20 Northmoor Road, Oxford

My Dearest: I thought I would try the experiment of an airletter on my midget type.1 It is certainly as small, and a lot clearer than I could write. It is only two days since I last wrote, but I have a great desire to talk to you. Not that there is anything but the smallest news to tell. I haven’t had a chance to do any more writing yet. This morning I had shopping and cadets; and when on my way back to town for the second time my back tire blew up with a loud explosion, the inner tube having oozed through a gash in the outer cover. Fortunately this was not far from Denis, and I was able to console myself at The Gardeners’ Arms, not yet discovered by Stars or Stripes,2 and where they serve a mixture of College Ale and Bitter. But I had to make a third journey after lunch: and from 5 to 8 was occupied enlarging the house, with bits of old wood and salvaged nails, for the new hen-folk, drat ‘em. I have just heard the news and so goes the day. There is a family of bullfinches, which must have nested in or near our garden, and they are very tame, and have been giving us entertainment lately by their antics feeding their young, often just outside the diningroom window. In sects on the trees and sowthistle seeds seem their chief delight. I had no idea they behaved so much like goldfinches. Old fat father, pink waistcoat and all, hangs absolutely upside down on a thistle-spray, tinking all the while. There are also a few wrens about. Otherwise nothing of note, though all birds are vastly increased in numbers, after the mild winters, and in these relatively catless days. The garden is its usual wilderness self, all deep green again, and still with abundant roses. The bright summer day turned to rain again by night and we have had a lot more, though not without breaks. . . . .

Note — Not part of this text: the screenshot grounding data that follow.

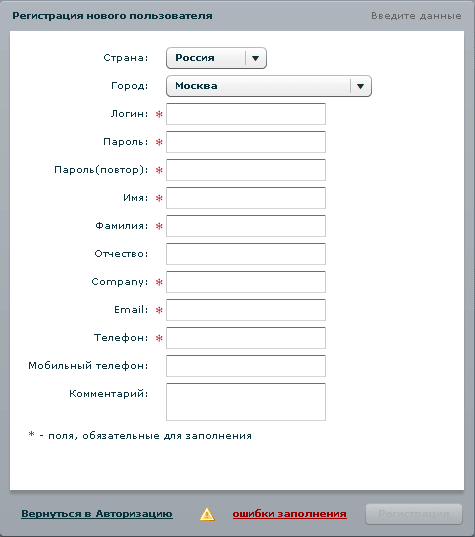The height and width of the screenshot is (537, 475).
Task: Click the ошибки заполнения red link
Action: pyautogui.click(x=290, y=514)
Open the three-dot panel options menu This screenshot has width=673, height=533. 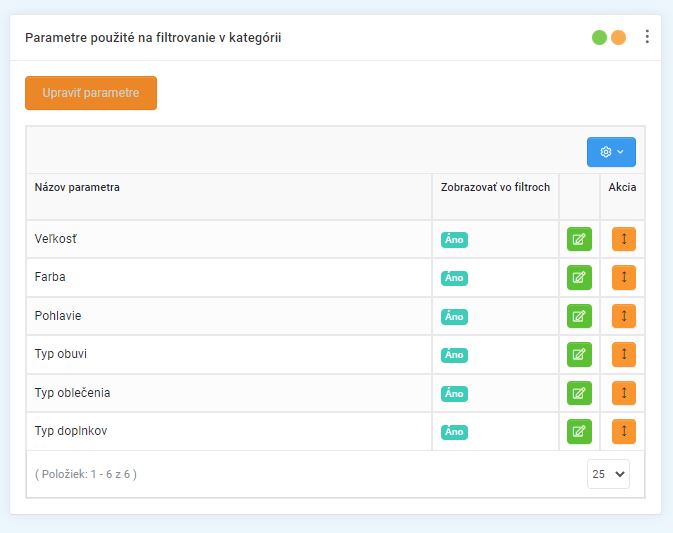[647, 37]
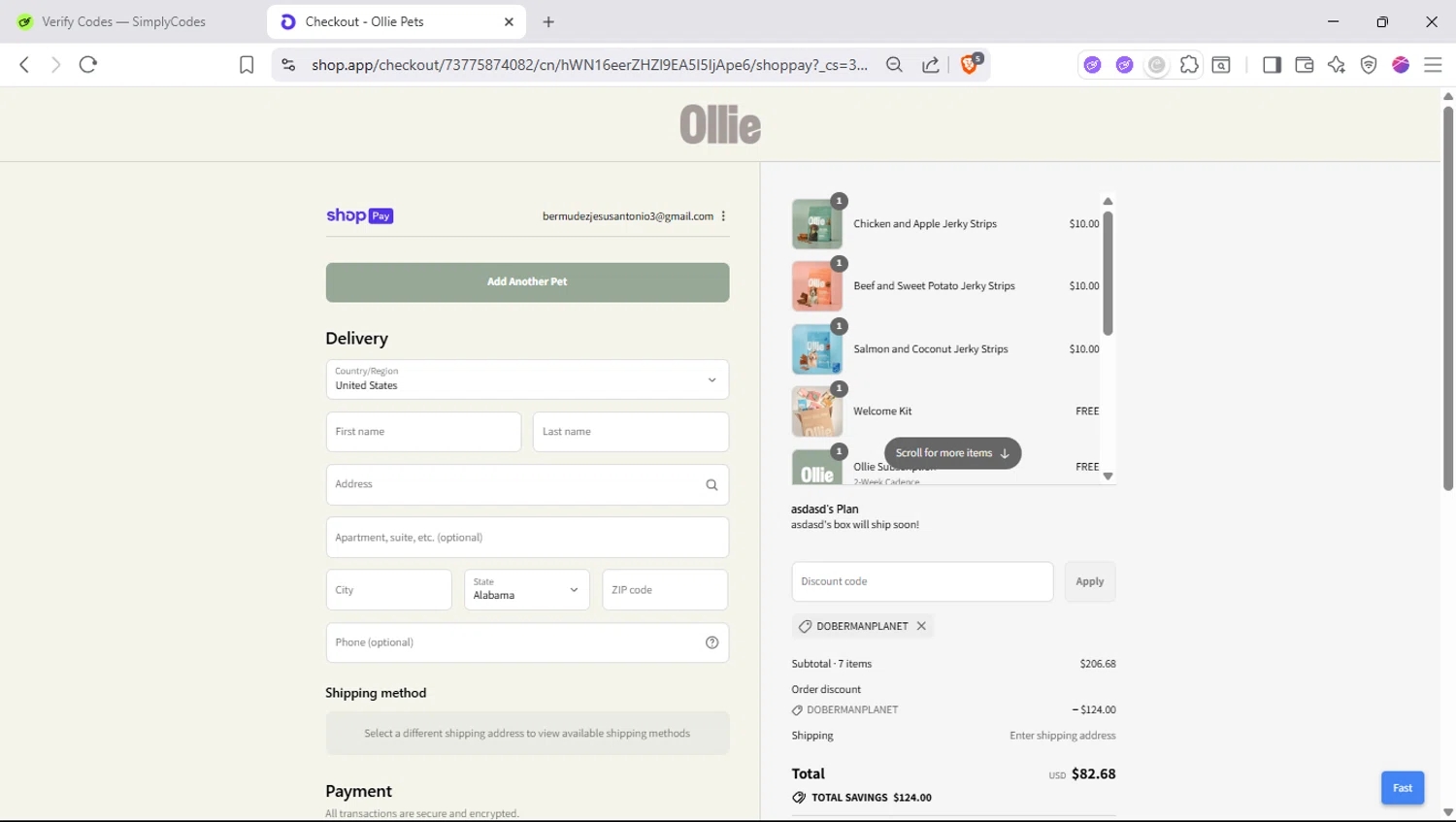Click the phone field help icon

[x=711, y=642]
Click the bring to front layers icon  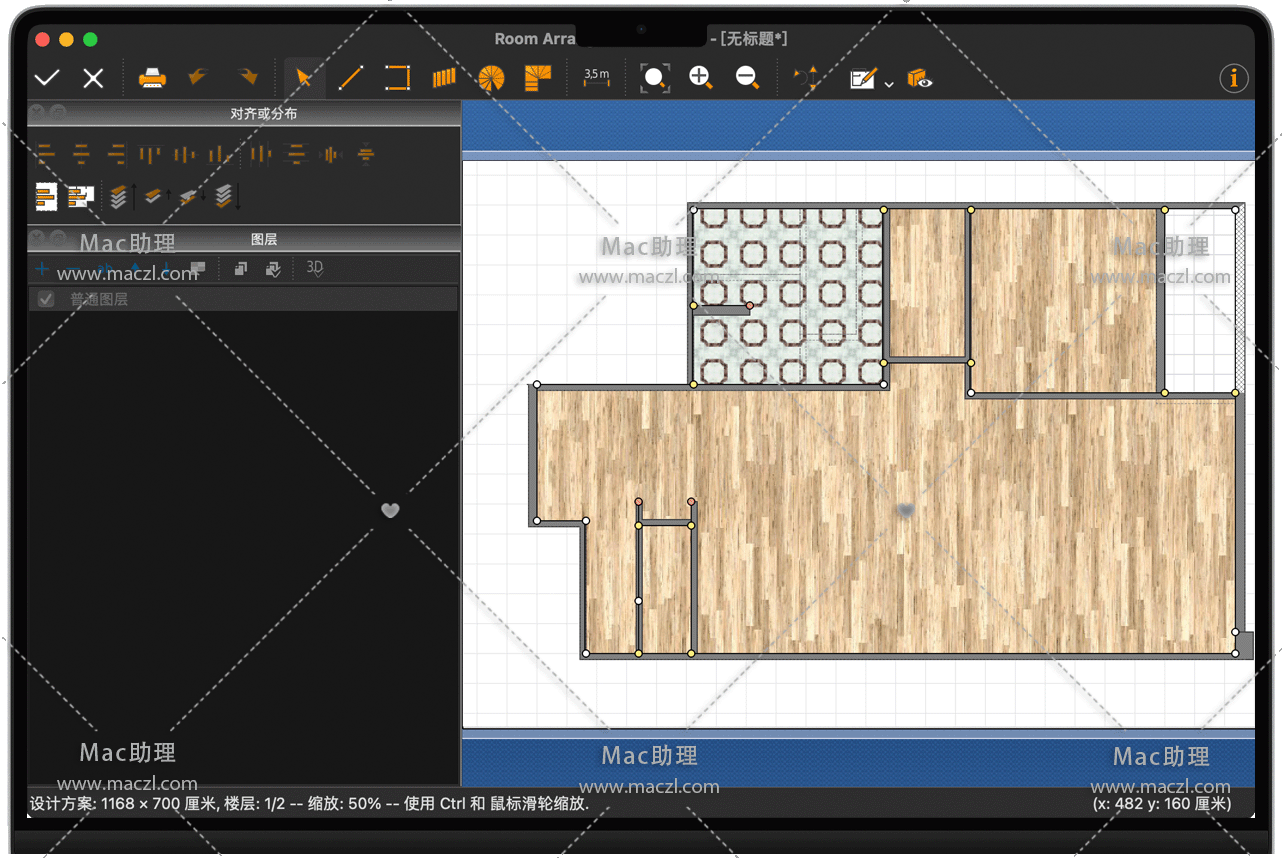[x=118, y=196]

[9 July] A propos of bullfinches, did you know that they had a connexion with the noble art of brewing ale? I was looking at the Kalevala the other day – one of the books which I don’t think you have yet read? Or have you? – and I came across Runo XX, which I used to like: it deals largely with the origin of beer. When the fermentation was first managed, the beer was only in birch tubs and it foamed all over the place, and of course the heroes came and lapped it up, and got mightily drunk. Drunk was Ahti, drunk was Kauko, drunken was the ruddy rascal, with the ale of Osmo’s daughter – Kirby’s translation3 is funnier than the original. It was the bullfinch who then suggested to Osmo’s daughter the notion of putting the stuff in oak casks with hoops of copper and storing it in a cellar. Thus was ale at first created … best of drinks for prudent people; Women soon it brings to laughter, Men it warms into good humour, but it brings the fools to raving. Sound sentiments. Poor old Finns, and their queer language, they look like being scuppered. I wish I could have visited the Land of Ten Thousand Lakes before this war. Finnish nearly ruined my Hon. Mods,4 and was the original germ of the Silmarillion. . . . .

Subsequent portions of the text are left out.